* **Tasks**:
• 1. Decide whether each statement below agrees with the methodology laboratory text. For each, answer yes or no and quote the deciding words. (a) The v0.2 generation consists of 170 formulas induced backward from 15 historical episodes. (b) The laboratory claims it can measure civic stress today. (c) The sanity check produced 41 FAILs.
• 2. Pick up the methodology laboratory text after its last sentence and continue it.

* **Source passage**:
Methodology Laboratory
Two generations of formula development: 90 forward-derived formulas (v0.1) and 170 backward-induced formulas from 15 historical episodes (v0.2). A public record of what worked, what failed, and why.
These are works in progress. The point of this laboratory is not to claim we can measure civic stress today. It is to show, formula by formula and failure by failure, exactly what it would take to measure it honestly tomorrow.
The fifteen methodologies
Each methodology makes a distinct theoretical bet about the primary driver of civic stress. The T2-Baseline is the most defensible central estimate for each. Five temperature variations explore what happens when the core bet is pushed in different directions.
Sanity check results
Zero clean passes is the correct result for a v0.1 methodology laboratory. The 41 FLAGs are the working queue: each carries a specific, mostly mechanical fix. The 48 FAILs are the map of where the data wall, the 2020 calibration trap, and the circularity problem actually lie — so the next iteration does not walk back into them.

(Item-finding data)
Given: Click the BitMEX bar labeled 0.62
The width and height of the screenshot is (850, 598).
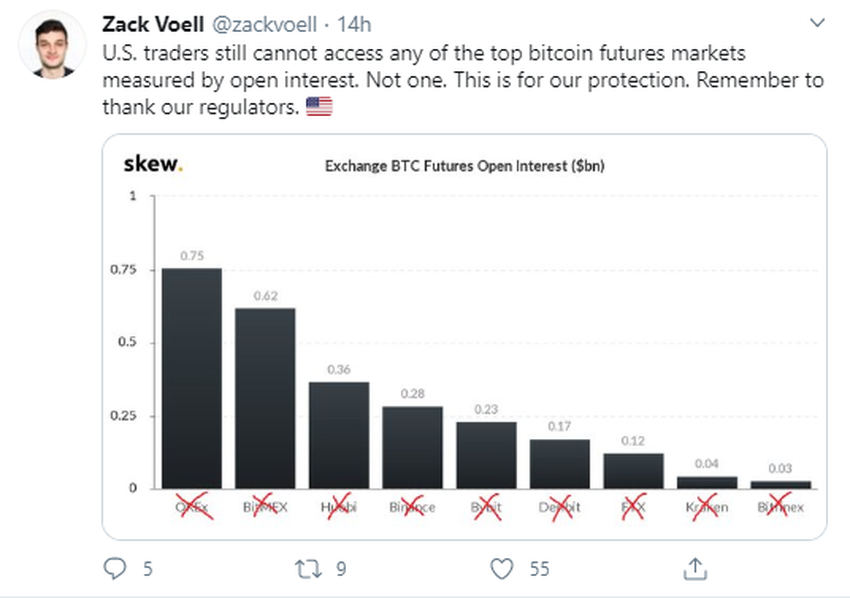Looking at the screenshot, I should [x=265, y=398].
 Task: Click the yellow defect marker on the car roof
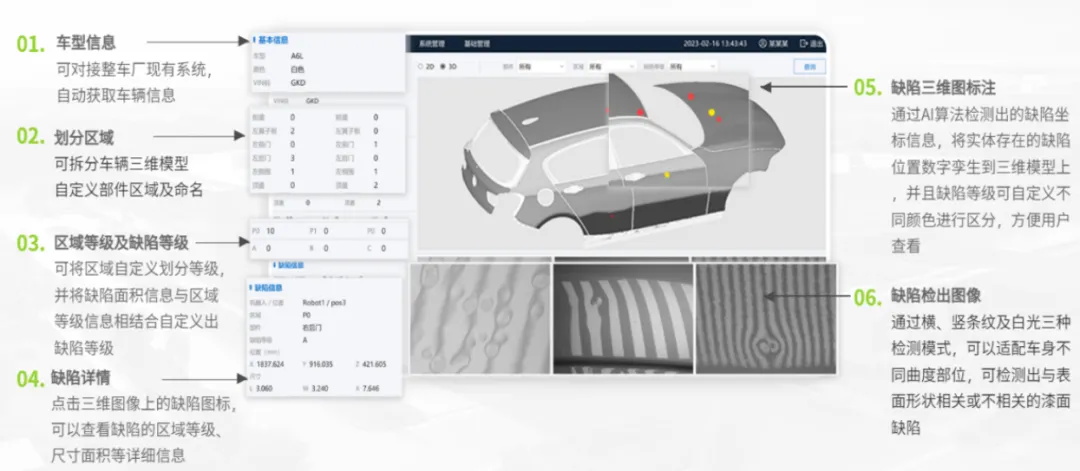point(712,112)
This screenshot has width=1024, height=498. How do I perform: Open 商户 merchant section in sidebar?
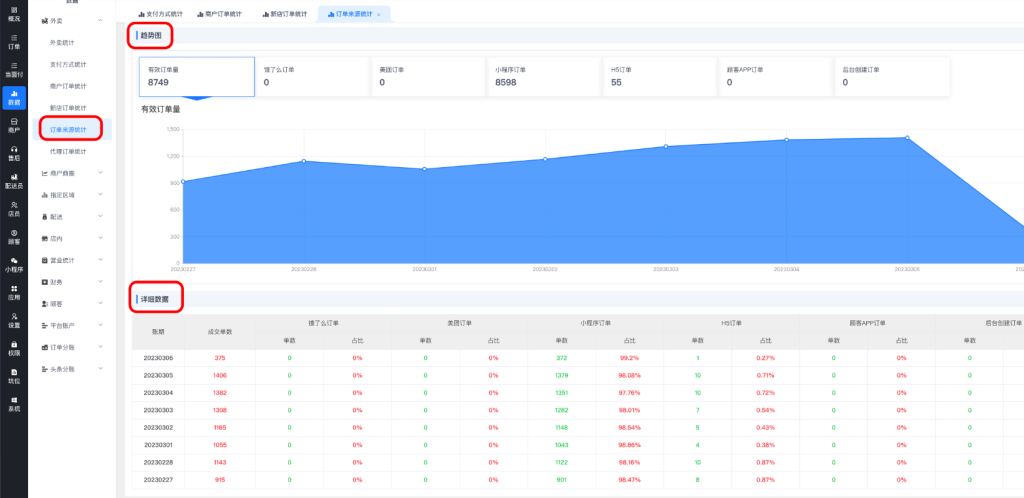[13, 125]
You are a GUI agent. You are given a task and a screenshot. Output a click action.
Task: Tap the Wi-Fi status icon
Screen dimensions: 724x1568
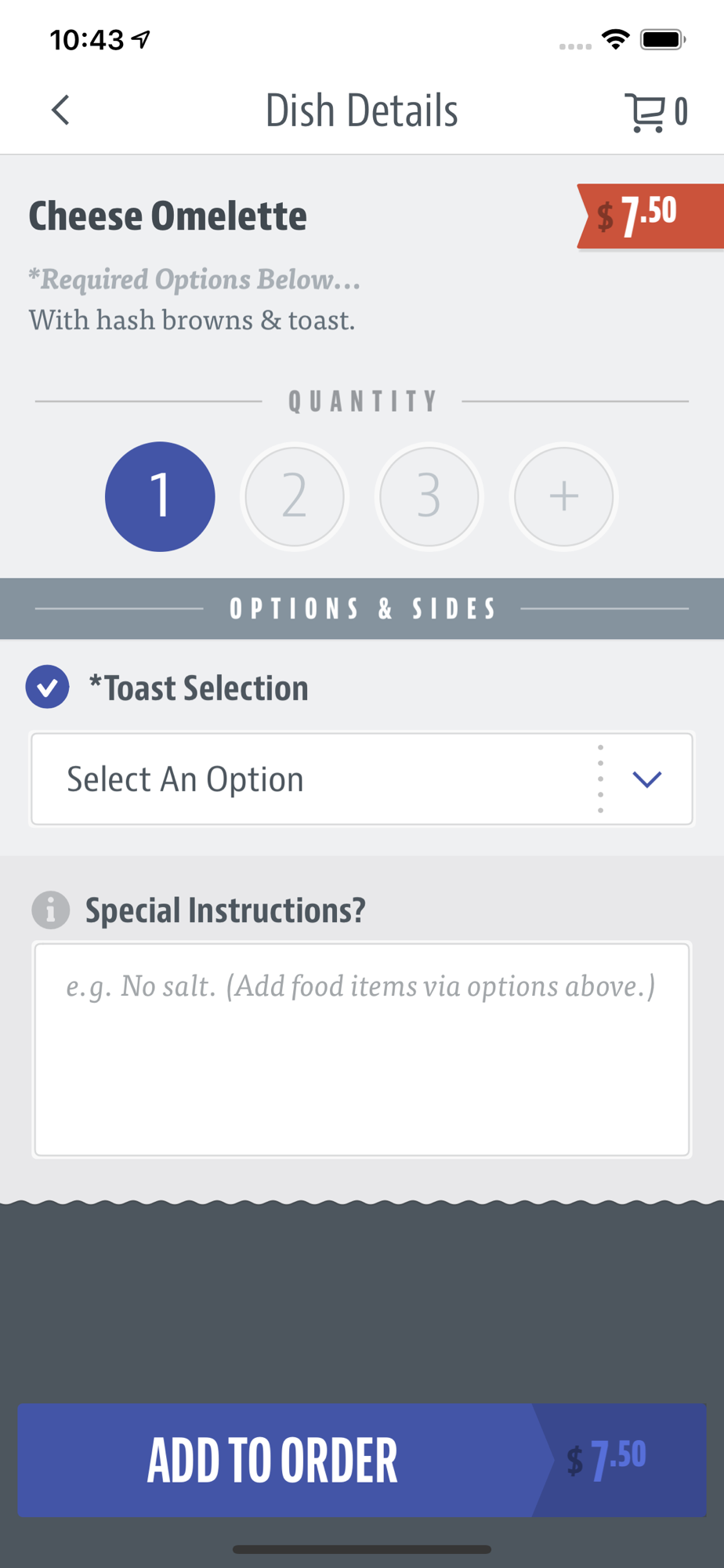coord(616,39)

* **Answers to each task**:
• 1. (a) Yes: "170 backward-induced formulas from 15 historical episodes (v0.2)". (b) No: "The point of this laboratory is not to claim we can measure civic stress today." (c) No: "The 41 FLAGs are the working queue"; the FAILs number 48: "The 48 FAILs are the map of where the data wall, the 2020 calibration trap, and the circularity problem actually lie".

• 2.
What we learned
Roughly half of the 48 FAILs failed because a formula's dominant signal does not exist for the period it must calibrate against. The canonical anchor is 2000–2005, but ACLED US coverage begins ~2020; GDELT 2.0 begins 2015; Census Household Pulse began April 2020; EIG Distressed Communities begins ~2015; Fed SHED begins 2013. Any formula that loads its dominant weight on one of these and then claims a 2000–2005 anchor is calibrating against nothing. The fix: either move the lower anchor to a window every input can cover, or restrict the high-frequency engine to the post-2020 era entirely.
A logistic or affine map with two free parameters fitted to exactly two anchor points will always hit those two points whenever inputs are monotone between them. This is mathematically guaranteed and proves nothing. The honest tests — out-of-sample fit at intermediate years (2008–09, 2014–16), and correlation against ACLED+GDELT across the full series — have not been run for any formula in this batch. A two-point fit is a sanity floor, not evidence of skill.
Formula after formula reached for ACLED event counts and GDELT tone as inputs — the freshest, most unrest-relevant high-frequency signals available — then proposed to validate the index by correlating it against the same ACLED + GDELT. Any reported correlation is partially mechanical self-correlation, not predictive skill. The discipline needed: either exclude the ground-truth series from inputs, or hold it out and validate the non-event terms separately.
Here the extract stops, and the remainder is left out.